- Ahangama
- Country: Sri Lanka
- Province: Southern Province
- District: Galle
- Time zone: UTC+5:30 (Sri Lanka Standard Time)
- Website: https://ahangama.com/

= Ahangama =

Ahangama is a coastal town in Galle District, Southern Province of Sri Lanka. It is approximately 18 km east of Galle. The A2 highway passes through the town.

==Geography==
Nearby towns include Habaraduwa, Koggala, Weligama and Imaduwa.

==History==
Historically, Ahangama is situated within the Principality of Ruhuna.

Ahangama was significantly affected by the tsunami caused by the 2004 Indian Ocean earthquake, where the waters measured 9.3 m high.

Approximately 4 km west of Ahangama is the birthplace of noted Sri Lankan author Martin Wickramasinghe and there is a museum, Martin Wickramasinghe Folk Art Museum, dedicated to his arts and popular traditions in the town.
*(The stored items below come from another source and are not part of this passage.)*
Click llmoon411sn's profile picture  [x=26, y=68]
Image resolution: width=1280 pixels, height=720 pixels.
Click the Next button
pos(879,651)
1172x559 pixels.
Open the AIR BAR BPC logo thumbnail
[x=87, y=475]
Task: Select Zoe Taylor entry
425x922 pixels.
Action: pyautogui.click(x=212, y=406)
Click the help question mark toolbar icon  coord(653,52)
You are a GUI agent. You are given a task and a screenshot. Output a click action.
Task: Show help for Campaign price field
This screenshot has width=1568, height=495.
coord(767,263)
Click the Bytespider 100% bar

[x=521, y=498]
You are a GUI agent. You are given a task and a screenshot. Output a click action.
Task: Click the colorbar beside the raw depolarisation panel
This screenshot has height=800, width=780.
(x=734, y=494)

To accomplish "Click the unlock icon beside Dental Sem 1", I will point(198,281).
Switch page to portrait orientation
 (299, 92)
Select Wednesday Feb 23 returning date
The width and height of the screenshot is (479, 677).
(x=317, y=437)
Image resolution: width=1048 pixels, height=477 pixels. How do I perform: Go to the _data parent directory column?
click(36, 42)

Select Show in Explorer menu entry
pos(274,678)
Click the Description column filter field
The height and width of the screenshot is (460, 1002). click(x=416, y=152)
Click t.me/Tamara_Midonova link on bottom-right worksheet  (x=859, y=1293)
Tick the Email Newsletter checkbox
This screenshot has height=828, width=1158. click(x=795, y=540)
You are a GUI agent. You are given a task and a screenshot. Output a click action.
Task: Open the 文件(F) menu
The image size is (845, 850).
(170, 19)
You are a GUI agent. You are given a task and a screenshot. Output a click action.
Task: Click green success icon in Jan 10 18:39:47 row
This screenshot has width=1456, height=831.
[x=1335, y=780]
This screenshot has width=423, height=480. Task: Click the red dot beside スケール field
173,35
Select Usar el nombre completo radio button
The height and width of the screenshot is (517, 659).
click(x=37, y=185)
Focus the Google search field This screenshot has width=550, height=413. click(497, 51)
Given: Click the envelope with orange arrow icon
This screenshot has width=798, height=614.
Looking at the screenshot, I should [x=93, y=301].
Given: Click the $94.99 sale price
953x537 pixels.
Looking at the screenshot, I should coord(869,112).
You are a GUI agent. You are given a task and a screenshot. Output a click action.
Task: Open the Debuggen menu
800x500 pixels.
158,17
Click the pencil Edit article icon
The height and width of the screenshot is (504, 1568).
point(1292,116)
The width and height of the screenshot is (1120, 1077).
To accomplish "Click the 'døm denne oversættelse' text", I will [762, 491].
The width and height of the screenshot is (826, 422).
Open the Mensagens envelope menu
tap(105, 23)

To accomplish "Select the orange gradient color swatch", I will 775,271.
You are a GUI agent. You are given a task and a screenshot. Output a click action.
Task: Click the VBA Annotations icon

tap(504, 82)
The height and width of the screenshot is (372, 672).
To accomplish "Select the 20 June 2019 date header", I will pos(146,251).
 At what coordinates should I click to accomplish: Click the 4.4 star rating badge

Approximately 2 km west of Ahangama is the Kataluva Purvarama Maha Viharaya temple, which was originally built in the 13th century and has some late 19th century additions. The temple is renowned for its Kandyan-style paintings in the main shrine, dating from the late 19th century. The paintings of musicians, dancers and European figures illustrates an interesting piece of social history. Some of the Jatake tales (episodes from the Buddha's series of 550 previous lives) are painted here, and purportedly are 200 years old. There are also some cameo-style paintings of Queen Victoria and the Queen Mother, done in gratitude of Queen Victoria's role in ensuring the free practice of Buddhism outlined in the Kandyan capitulation of Lanka in 1815.

Ahangama is also the home to the Giniwella Kathaluwa and the ancient Temples. The Kathaluwa Buddhist temple is known for its murals and for the preserved first printing press, brought by the Dutch to Sri Lanka.

==Tourism==
Ahangama is a very calm and peaceful beach town with majestic palm trees all around. There is no sound apart from the waves hitting the shore and swaying of the trees making it ideal for a relaxing vacation.

A small town in Southern Province, Ahangama is a secret treasure in Sri Lanka. Known for its pristine beaches, sparkling waters and picturesque landscapes, this town is indeed one of the most beautiful ones in the country. Although it is not fully developed, it is easily accessible via Galle, a major city that lies only 20 minutes from Ahangama. This town, being at the epitome of serenity, is one of the ideal getaways in the country.

Ahangama overlooks the aesthetic Weligama Bay, which is a happening place in the town. The famous tuk-tuk takes passengers from the main city to the Bay. Weligama is the central surfing spot, surfing being one of the main attractions of Ahangama. Apart from surfing, Wellingama offers beachside shops, restaurants, shacks and bars.

The landscapes of Ahangama, along with its fame for surfing, make it what it is today.

This town is an attraction of tourism. Ahangama has beautiful beaches such as Kathaluwa beach, Kabalana beach, Ahangama beach, Goviyapana beach and Midigama beach. There are a lot of surfing areas in Ahangama.

==Special activities==
The major activity in this area is tourism. There are a lot of hotels and restaurants.

The area is famous for its distinct stilt fishermen, who erect a single pole in the chest-deep water on the beach, just few meters off-shore, where they perch on a cross bar and using bamboo fishing rods cast their lines out beyond the surf break to catch small fish.

This area is also known for its coir industry.

The Ahangama area is home to the most consistent, and possibly the best, surf in Sri Lanka. Development is ongoing in parts, but for now it remains a relatively low-key region with a mix of surfer-friendly accommodation and the odd villa. The shoreline consists of slim sandy bays and rocky outcrops, though the A2 highway often runs very close to the shore.